How Western Mali Could Become A Gold Mine For Terrorists – Analysis

A flourishing gold mining economy in Kayes offers violent extremist groups an opportunity to expand their membership and reach.

On 9 April 2020, al-Qaeda-affiliated groups operating in the Sahel attacked a security and customs post on the Bamako-Kayes road in Mali’s western Kayes region. Four months later, on 5 August, groups attacked another post located on the Nioro-Kayes stretch.

These and other incidents signal that the region, which borders Guinea, Mauritania and Senegal, is increasingly becoming a hotbed of extremist violence. On 8 February 2021, Senegalese authorities announced that they had dismantled a katiba Macina support cell, in the border town of Kidira, just across the border from Kayes.

While Western Mali largely remains off the radar for stabilisation efforts, emerging trends suggest that violent extremist groups have identified this region’s strategic value. With an estimated 77% of Mali’s gold production, the Kayes region could be a windfall for them. The industry is central to Mali’s economy as it provides 75% of export revenues, 25% of the country’s budget, and 8% of the country’s gross domestic product.

Institute for Security Studies (ISS) research in Kayes shows long-standing vulnerabilities linked to the gold mining industry that extremists could exploit – not just to implant themselves in the region but to expand into Guinea and Senegal.

Earlier ISS research in the tri-border Liptako-Gourma region, straddling northern Burkina, southern Mali and western Niger, shows that groups operating in the Sahel are already tapping into gold mining.
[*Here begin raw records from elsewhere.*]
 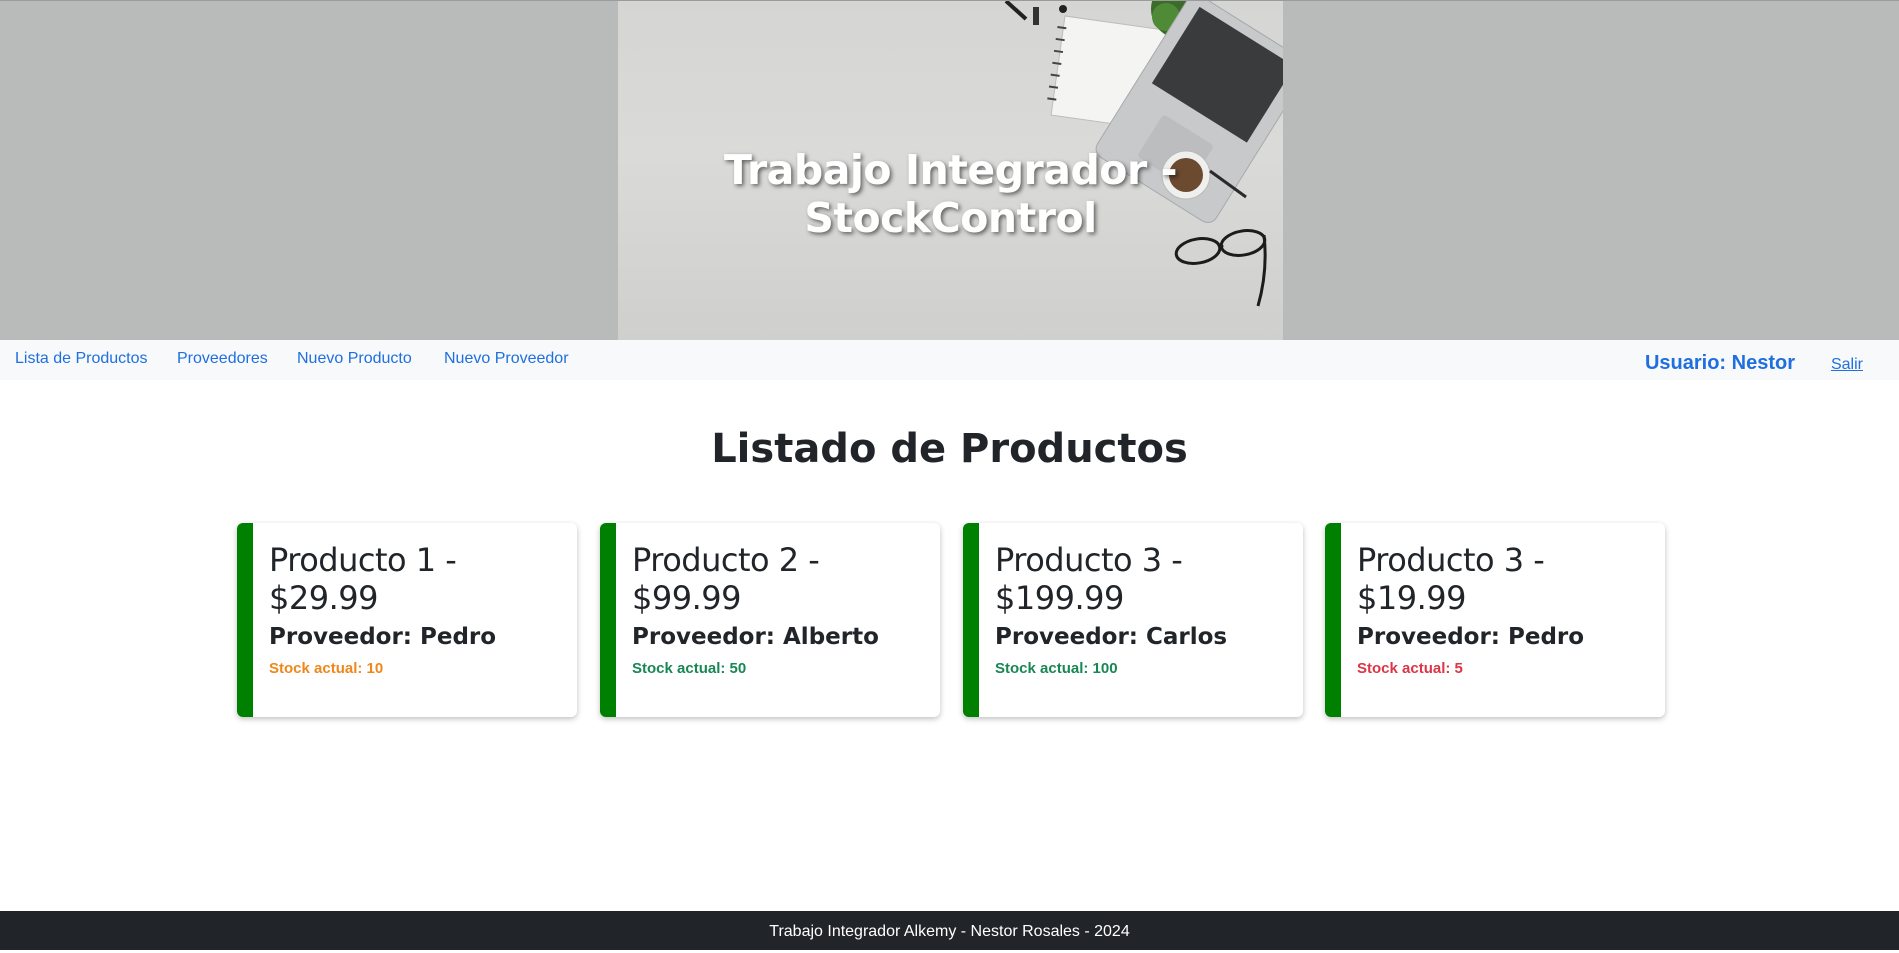 I want to click on product-title: Producto 1 - $29.99, so click(x=363, y=579).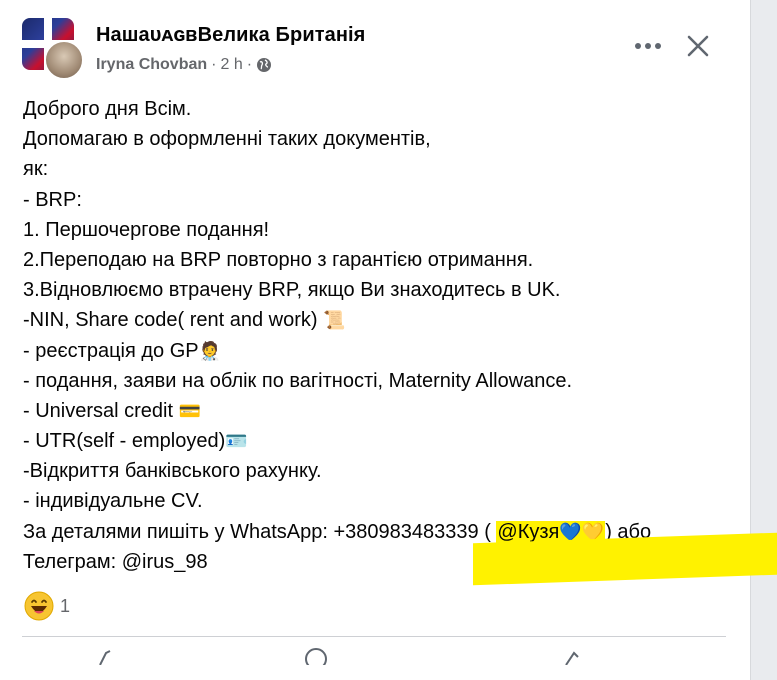 The height and width of the screenshot is (680, 777). Describe the element at coordinates (111, 350) in the screenshot. I see `post-line-text: - реєстрація до GP` at that location.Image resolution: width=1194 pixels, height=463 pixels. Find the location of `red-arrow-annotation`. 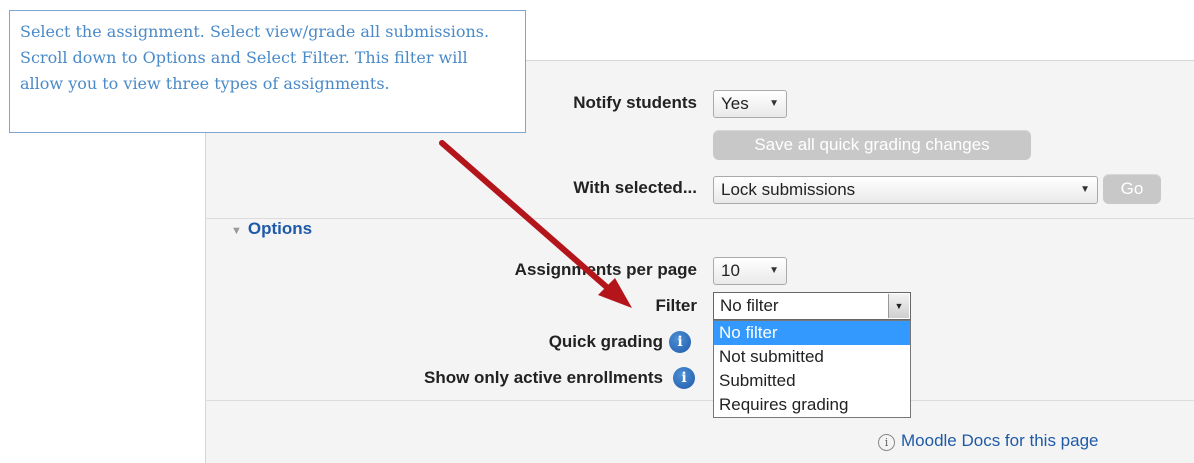

red-arrow-annotation is located at coordinates (536, 224).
This helps them obtain the financial, logistical and operational resources needed to carry out attacks and sustain themselves. They do so partly by exploiting popular resentment, among other challenges, linked to government management of the mining sector. This enables them to recruit new members, gain communities’ support, and expand their operational reach.

Despite the Kayes situation, stakeholders have primarily focused on preventing and countering violent extremism in Mali’s northern and central regions. These regions remain relevant, but the west needs urgent attention too.

Regardless of government regulation efforts, most artisanal mining sites in the region continue to operate illegally. The sector is controlled by traditional leaders who aren’t always fully aware of violent extremists’ implantation strategies through the control of local resources.

Artisanal gold mining in the region is anchored in cross-border trafficking. Traditional miners told ISS Today that chemicals used in mining (cyanide and mercury) and several narcotic drugs were brought to the region through illegal networks operating from Benin, Burkina Faso, Ghana, Morocco, Senegal and Togo. These multiple, generally loose networks could serve as conduits in the illicit gold trade, helping fund the violent extremists.

Violent extremist groups also use social tensions and frustrations linked to local land disputes – a grievance that has formed fertile ground for them to take hold elsewhere in the Sahel. Local communities resent the government for allocating them land they argue has fewer gold deposits than those the state gives to mining companies.

Several artisanal sites open onto the perimeters of industrial mines with the support of community leaders. Miners are often forcibly evicted by defence and security forces, resulting in violent clashes. This has nurtured perceptions of the state favouring industrial mining companies.

Communities in the Kayes region also feel neglected and marginalised. Despite the region’s rich natural resources and the resulting income for the national economy, infrastructure is poor, and basic social services scarce. Successive governments have made little investment in roads, health, education and electricity supply.

Feeling resentful, communities increasingly resort to violence as a form of dispute resolution and challenge the Malian state’s legitimacy. Violent clashes such as the 2018 conflict in Kéniéba illustrate this trend. One person died, official buildings were burnt and the town was left paralysed for three days.

Such incidents offer a potential entry point for recruitment and implantation by violent extremist groups keen on expanding their folds. A young resident in the region told ISS Today: ‘If the jihadists come at 3pm and offer us [an opportunity] to exploit the industrial mine perimeters, we will join them at 4pm.’

To prevent what’s happening in the country’s north and centre from spreading, Mali’s government and its partners should pay particular attention to this area of the west.

Preliminary research shows that this requires tackling governance and development deficits, particularly the lack of basic social services. Mali’s government should involve communities early in the process of granting mining permits to industrial mining companies. It must prioritise negotiation in conflict situations over the use of force. And finally, the collaboration between security and defence forces and community actors responsible for the security reviews of artisanal gold mining sites should be reinforced.